◆ WHAT TO WORK ON: Retype the rows exactly, starting with the line that contains "Find the location" and going on through the end of the rows. Leave the pictures out of your answer.

◆ RECORDS SHOWN:
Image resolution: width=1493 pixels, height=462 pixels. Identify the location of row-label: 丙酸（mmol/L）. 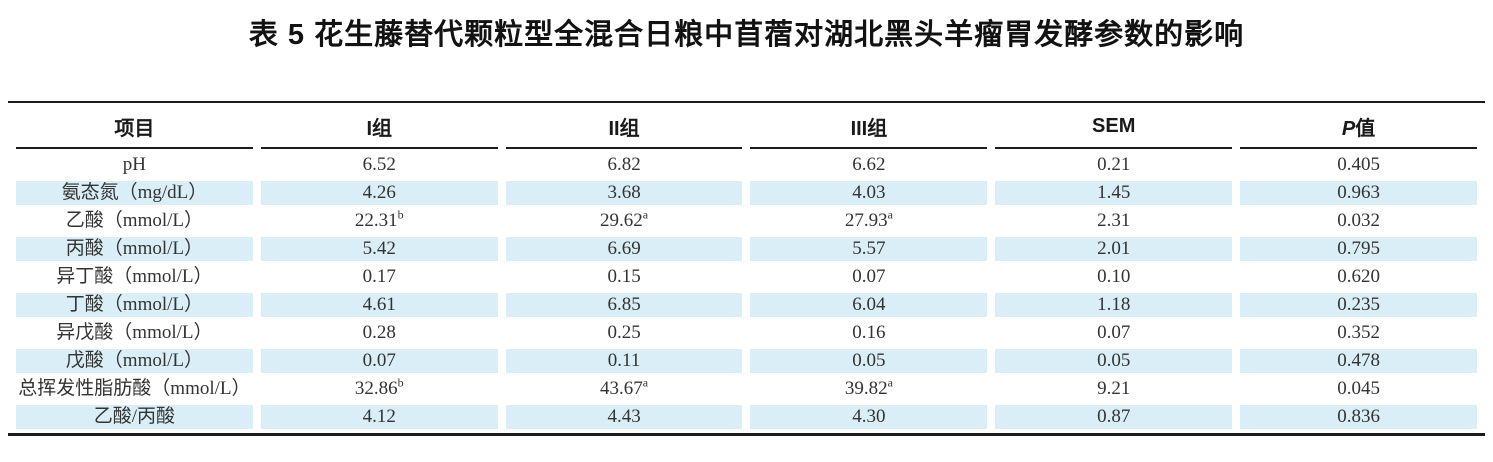
(134, 249).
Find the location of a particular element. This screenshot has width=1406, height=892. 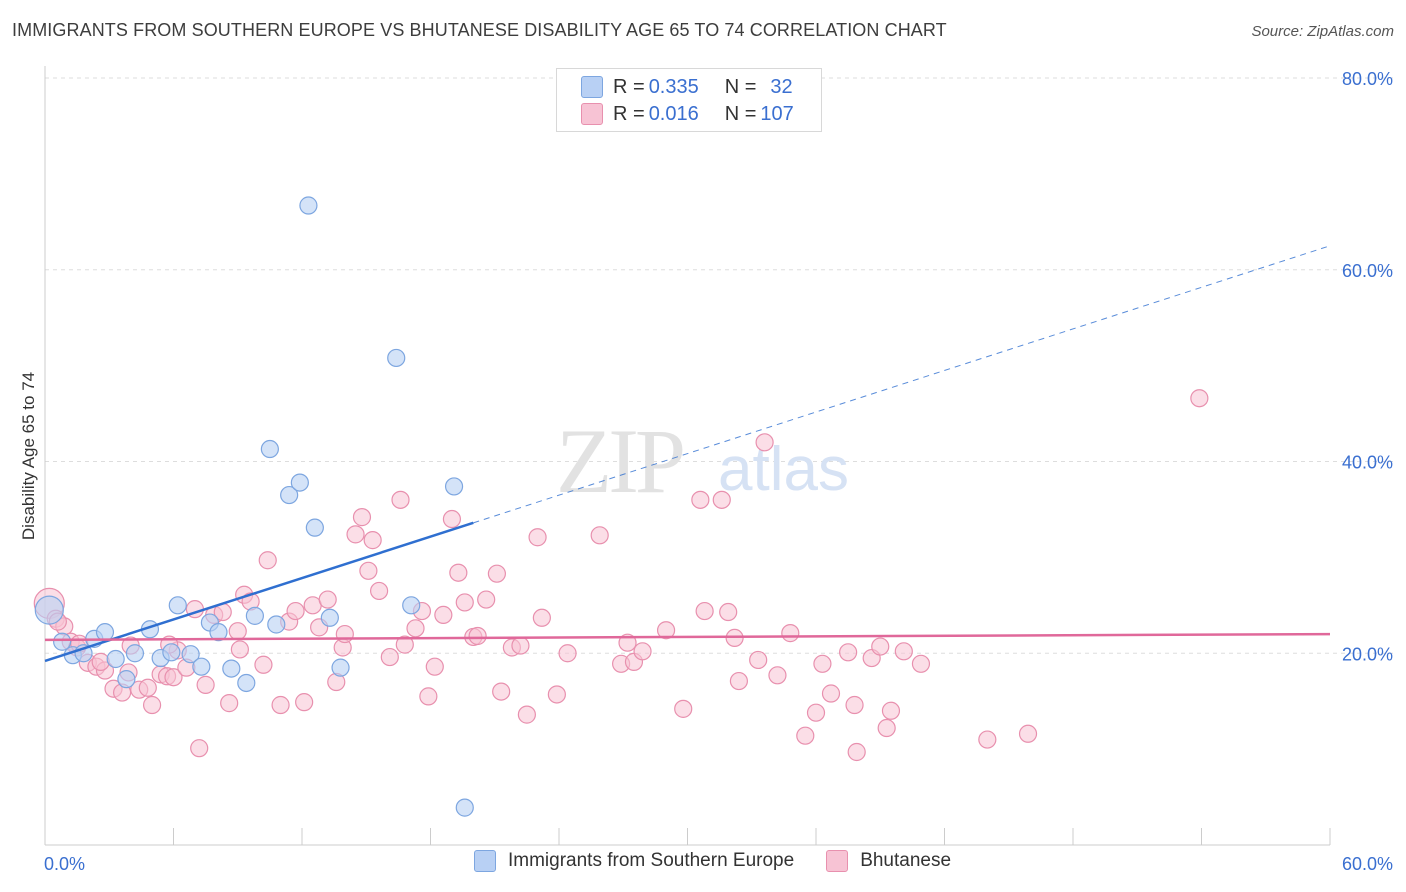

legend-row-blue: R = 0.335 N = 32 is located at coordinates (687, 87).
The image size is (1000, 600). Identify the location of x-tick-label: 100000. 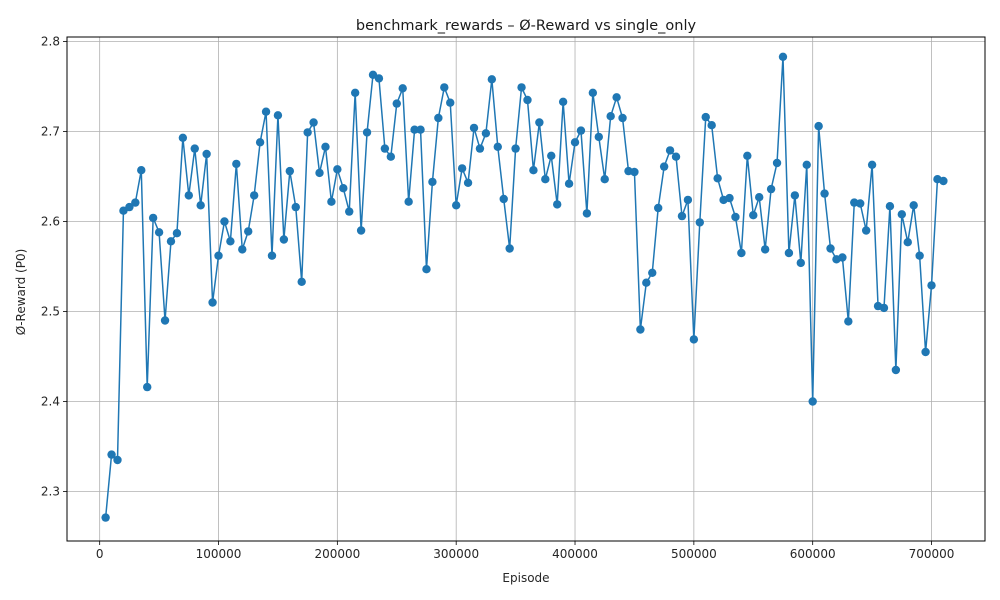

◆ SOLVED PROBLEM:
Find the location of a particular element. This screenshot has width=1406, height=892. 

legend-row-blue: R = 0.335 N = 32 is located at coordinates (687, 87).
The image size is (1000, 600). Identify the location of x-tick-label: 100000. 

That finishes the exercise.